Does coding of chronic kidney disease (CKD) improve disease risk management and slow disease progression?
Problem
Aims: To examine risk factor management of Chronic Kidney Disease in patients with Quality and Outcomes Framework (QOF) coded and uncoded CKD 3-5 in primary care using an ethnically diverse population.Chronic Kidney Disease (CKD) affects approximately 6% of adults in the UK, increasing due to associated comorbidities such as hypertension, diabetes, cardiovascular disease and age. Most patients with CKD are identified and managed in primary care, supported by Quality and Outcomes Framework (QOF) incentives which were first introduced into the QOF in 2006, and recently revised in 2016. QOF indicators are based on CKD NICE guidance and used to assess risk management in these patients to help determine the effectiveness of CKD management in primary care.This study uses Lambeth DataNet a primary care electronic health record from the London borough of Lambeth in South London. An ethnically diverse population only 61% Caucasian and the 5th highest internal migration of all the boroughs in England. Patients of South Asian and African-Caribbean heritage have higher rates of renal replacement but have been found to have a lower prevalence of CKD than Caucasians. Understanding some of the factors that contribute to disease progression in ethnic communities is an important aim of this study.
Approach
Methods: We examined EHRs from 44 Lambeth practices with a total of 286,162 patients, in SE London (Lambeth DataNet, 2013).
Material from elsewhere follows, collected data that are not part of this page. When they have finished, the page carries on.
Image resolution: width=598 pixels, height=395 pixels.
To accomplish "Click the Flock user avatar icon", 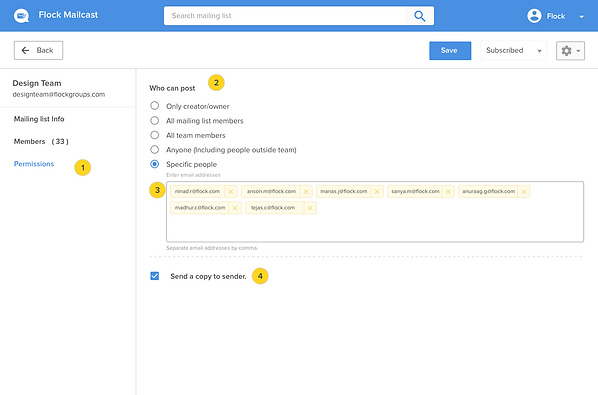I will pos(534,16).
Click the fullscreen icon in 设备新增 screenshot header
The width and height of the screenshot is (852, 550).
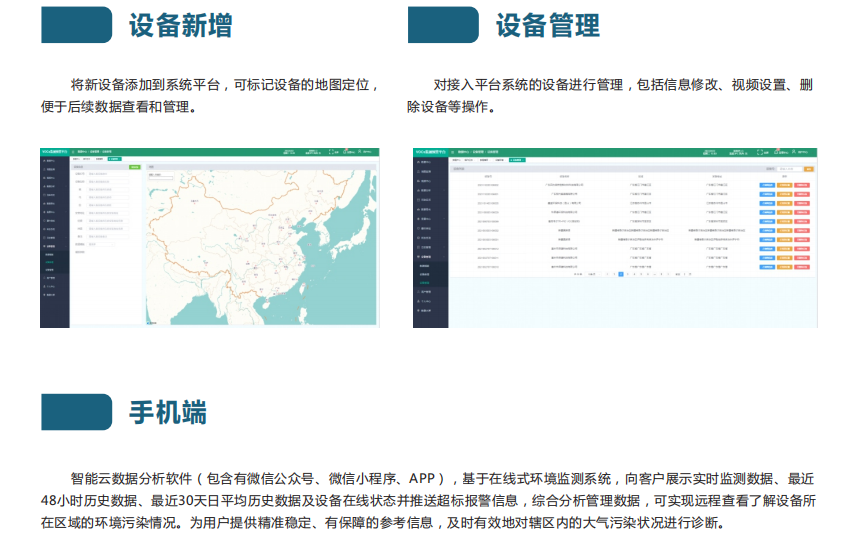pyautogui.click(x=331, y=152)
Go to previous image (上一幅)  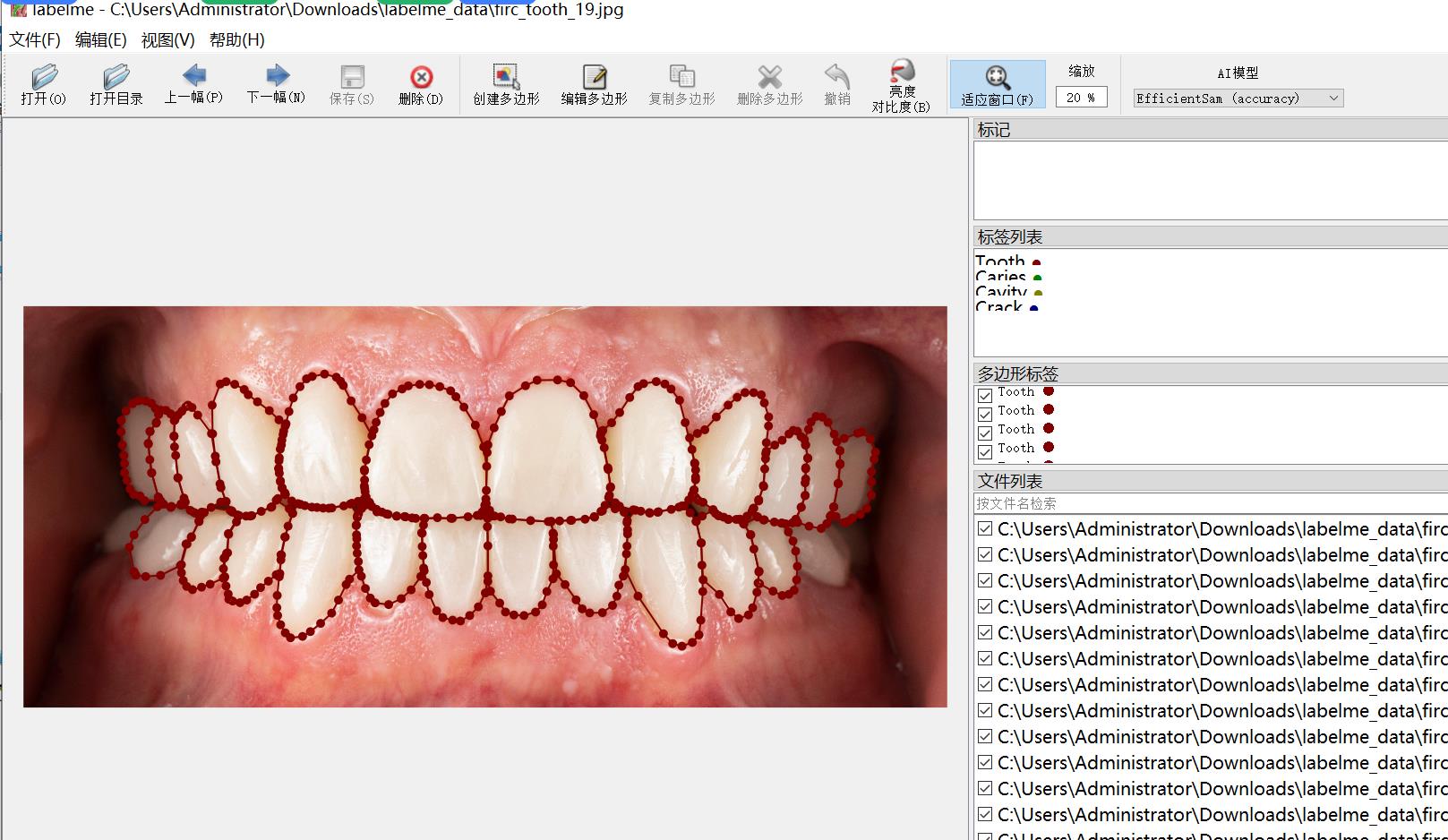coord(193,84)
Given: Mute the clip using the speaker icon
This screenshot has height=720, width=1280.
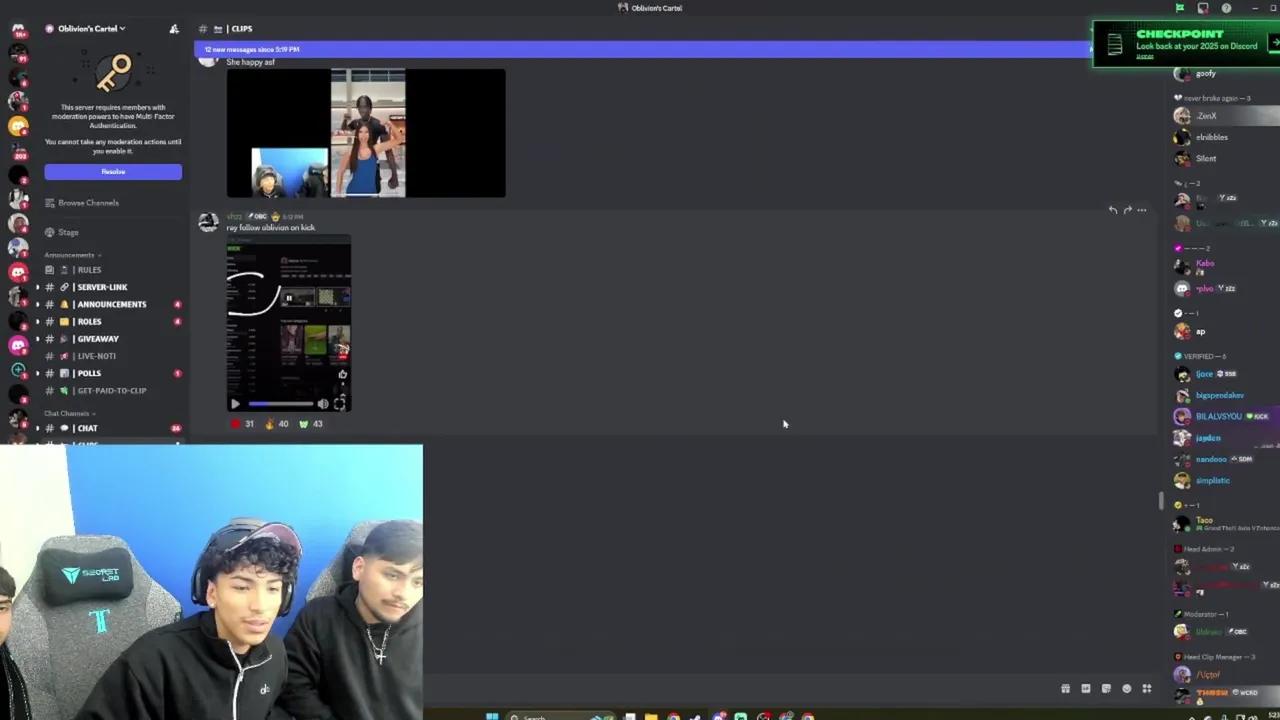Looking at the screenshot, I should point(323,403).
For CKD3-5 classification in patients with hypertension, diabetes and cardiovascular disease, we compared risk management using multivariate logistic regression analysis in QOF (READ) coded patients with patients where coding was absent “uncoded CKD 3-5”, calculated using MDRD eGFR equation with ethnicity correction (eGFR < 60mls/min/1.73m2) and .
Findings
We found 73% of hypertensive patients with CKD 3-5 were coded (n= 4655/6380). When stratified by age; we found significant differences in proportions between coded and uncoded CKD3-5 for statin use (p<0.0001 in under 75’s; p=0.0002 in over 75’s); and ACEI or ARB use (p<0.0001 in under 75’s; p=0.014 in over 75’s). For all CKD hypertensive patients, age, gender and ethnicity adjusted OR (95% CI) for coded versus uncoded patients were: use of statins 1.47 (1.29-1.67), ACEI or ARB medications 1.27 (1.12-1.44), systolic BP control 1.17 (1.02-1.34), and African 1.62 (1.32-1.99) or Afro-Caribbean ethnicity 2.74 (2.27-3.30).
Consequences
Our findings suggest suboptimal risk factor management in uncoded patients with CKD, which may reflect poorer quality of care. Patients with uncoded CKD have potentially higher risks for disease progression, and lower uptake of statins and ACEI/ARB medications which could be improved.